Note that you need to enable the server-status URL in your Apache configuration. The following configuration is needed:
Deny from all
allow from 127.0.0.1
Change "127.0.0.1" to the IP-address of the server that runs your network tests.
If you have certain tags that you want to apply to all hosts, you can define a host name ".default." and put the tags on that host. Note that per-host definitions will override the default ones.
NOTE: The ".default." host entry will only accept the following tags - others are silently ignored: NOCOLUMNS, COMMENT, DESCR, CLASS, dialup, testip, nonongreen, nodisp, noinfo, notrends, TRENDS, NOPROPRED, NOPROPYELLOW, NOPROPPURPLE, NOPROPACK, REPORTTIME, WARNPCT, NET, noclear, nosslcert, ssldays, DOWNTIME, depends, noping, noconn, trace, notrace, HIDEHTTP, browser, pulldata. Specifically, note that network tests, "badTEST" settings, and alternate pageset relations cannot be listed on the ".default." host.

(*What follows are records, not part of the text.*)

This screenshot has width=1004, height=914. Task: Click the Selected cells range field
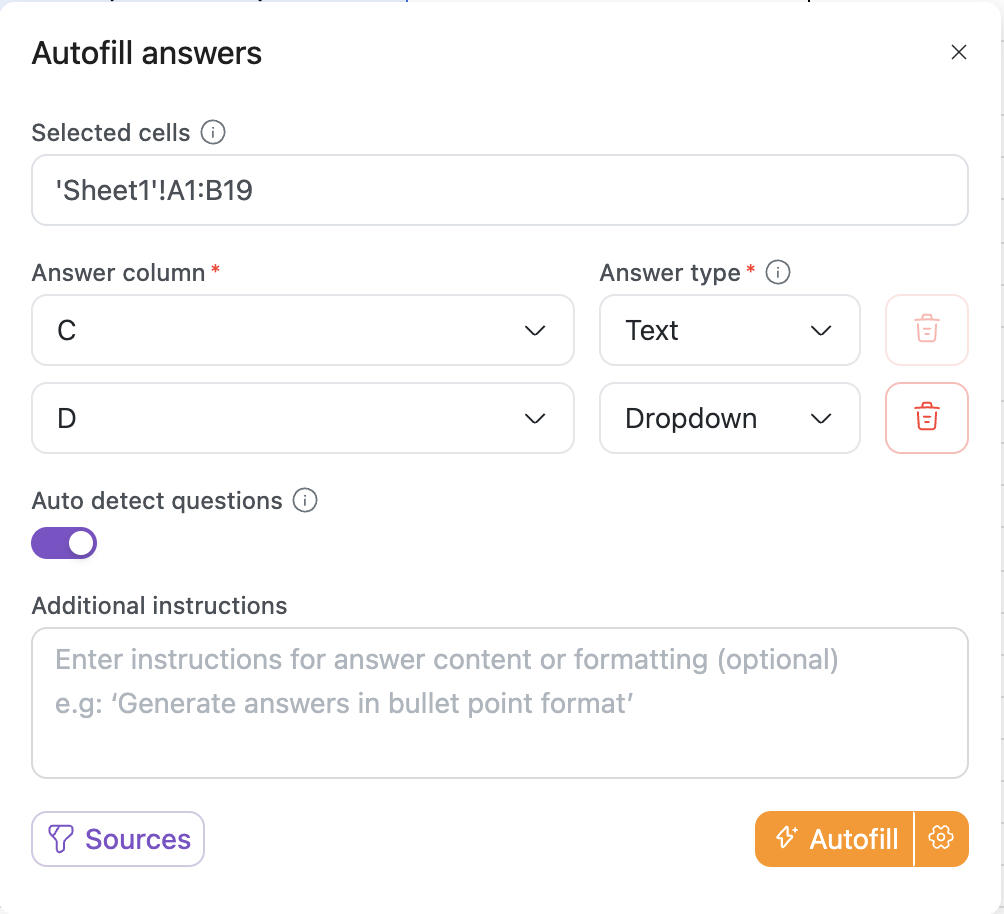tap(500, 190)
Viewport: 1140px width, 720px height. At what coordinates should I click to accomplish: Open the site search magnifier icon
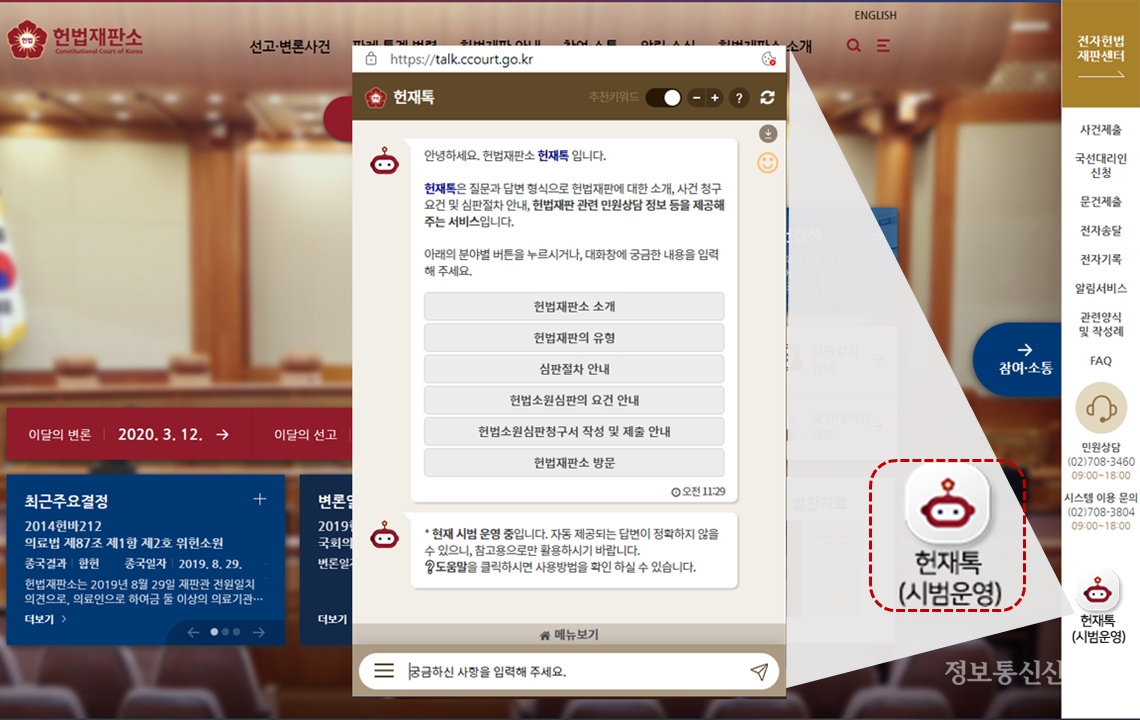point(852,45)
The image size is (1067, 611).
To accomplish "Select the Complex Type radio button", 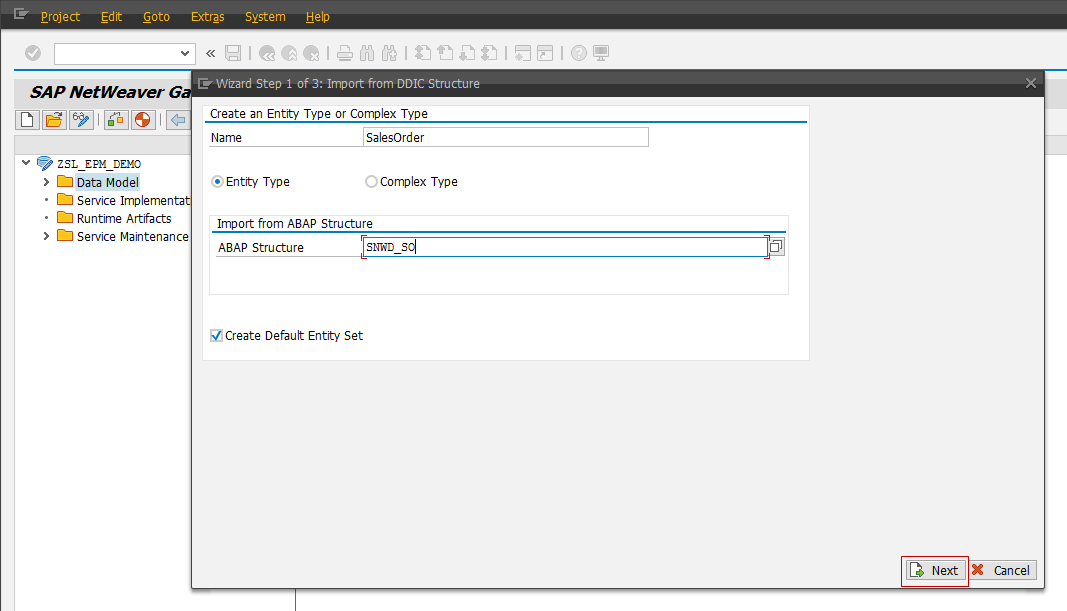I will tap(370, 181).

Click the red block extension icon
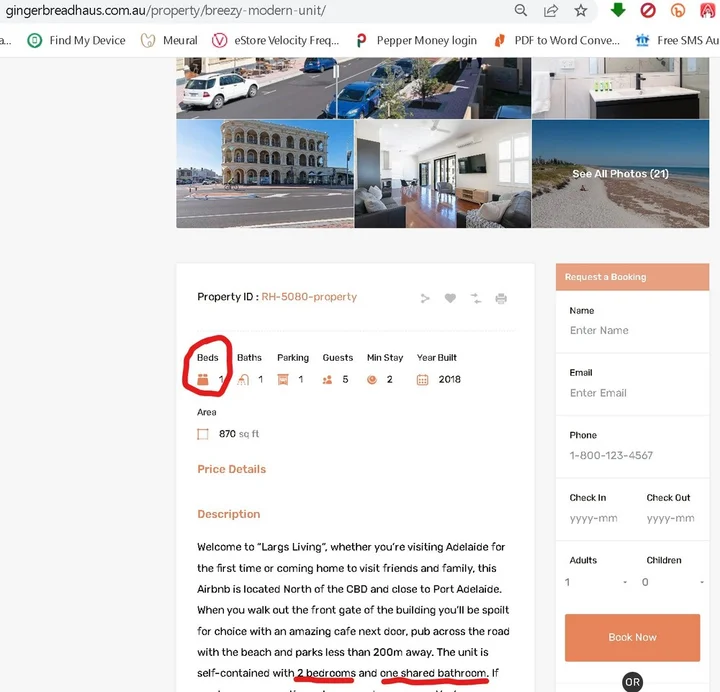648,11
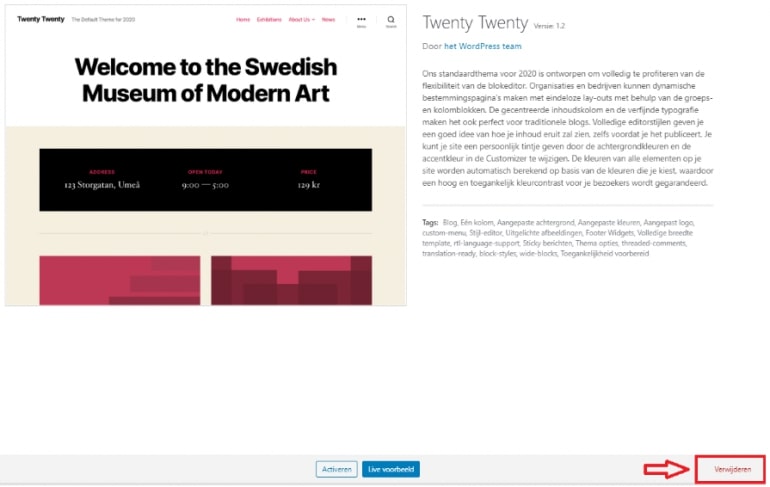770x487 pixels.
Task: Expand the About Us dropdown in preview
Action: [301, 19]
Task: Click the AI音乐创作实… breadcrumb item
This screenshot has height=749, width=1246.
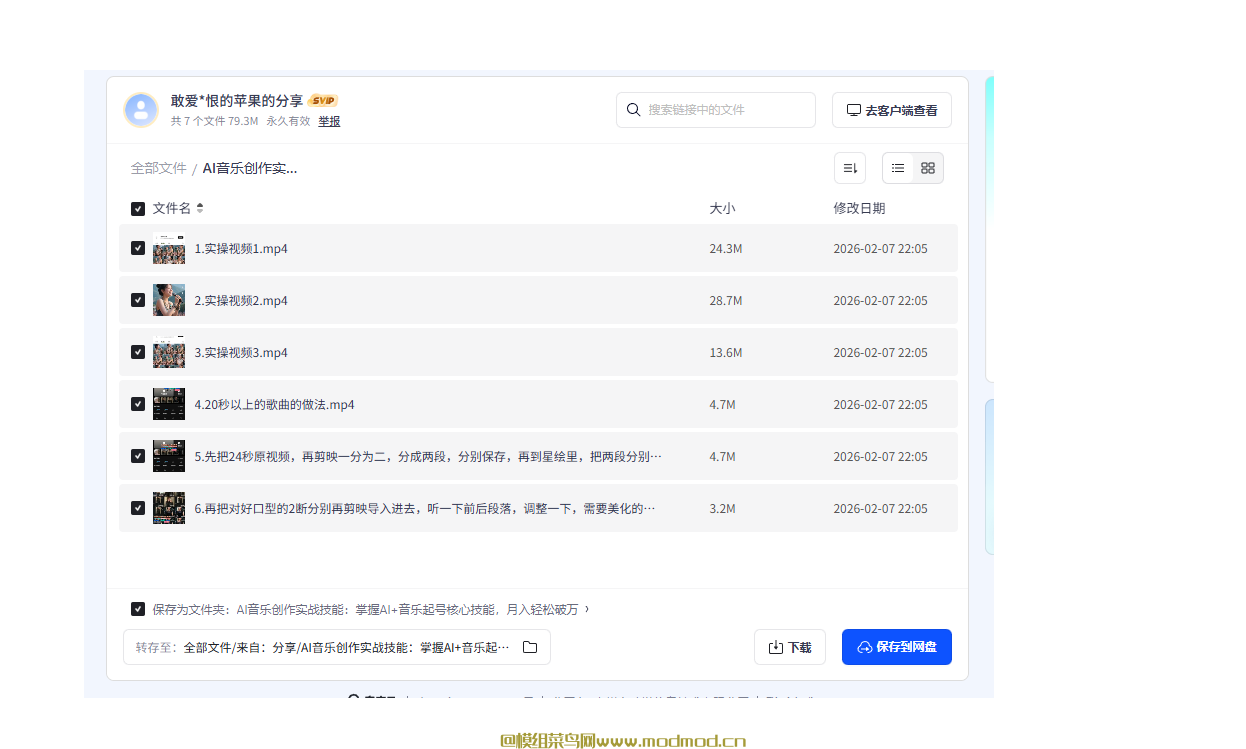Action: point(250,168)
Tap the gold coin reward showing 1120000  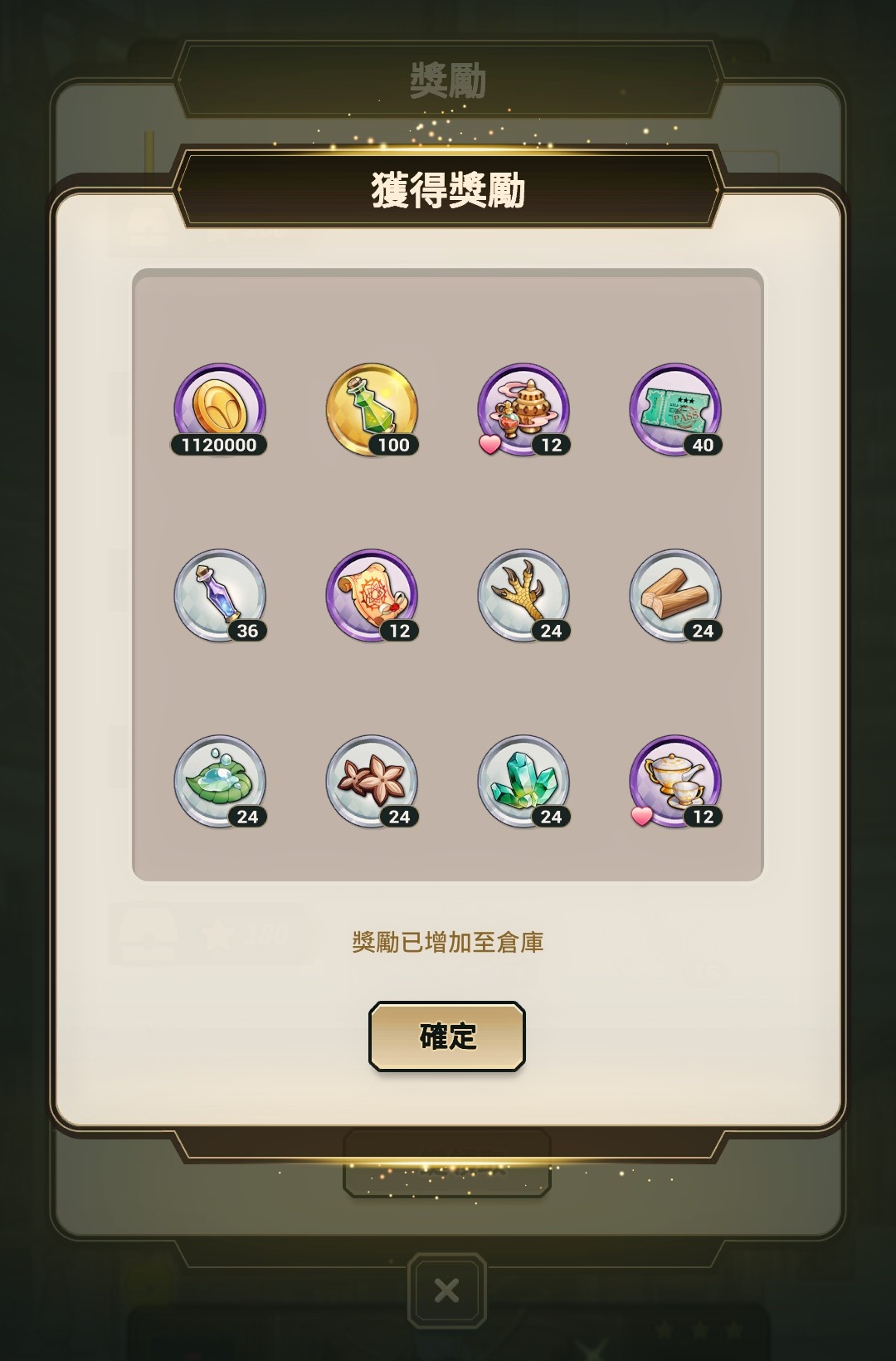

If you have multiple Xymon servers, the "summary" directive lets you form a hierarchy of servers by sending the overall status of this server to a remote Xymon server, which then displays this in a special summary section. E.g. if your offices are spread over three locations, you can have a Xymon server at each office. These branch-office Xymon have a "summary" definition in their hosts.cfg file that makes them report the overall status of their branch Xymon to the central Xymon server you maintain at the corporate headquarters.
Multiple "summary" definitions are allowed.
The ROW.COLUMN setting defines how this summary is presented on the server that receives the summary. The ROW text will be used as the heading for a summary line, and the COLUMN defines the name of the column where this summary is shown - like the hostname and testname used in the normal displays. The IP is the IP-address of the remote (upstream) Xymon server, where this summary is sent). The URL is the URL of your local Xymon server.
The URL need not be that of your Xymon server's main page - it could be the URL of a sub-page on the local Xymon server. Xymon will report the summary using the color of the page found at the URL you specify. E.g. on your corporate Xymon server you want a summary from the Las Vegas office - but you would like to know both what the overall status is, and what is the status of the servers on the critical Sales department back-office servers in Las Vegas. So you configure the Las Vegas Xymon server to send two summaries:
summary Vegas.All 10.0.1.1 http://vegas.foo.com/xymon/
summary Vegas.Sales 10.0.1.1 http://vegas.foo.com/xymon/sales/
This gives you one summary line for Baltimore, with two columns: An "All" column showing the overall status, and a "Sales" column showing the status of the "sales" page on the Baltimore Xymon server.
Note: Pages defined using alternate pageset definitions cannot be used, the URL must point to a web page from the default set of Xymon webpages.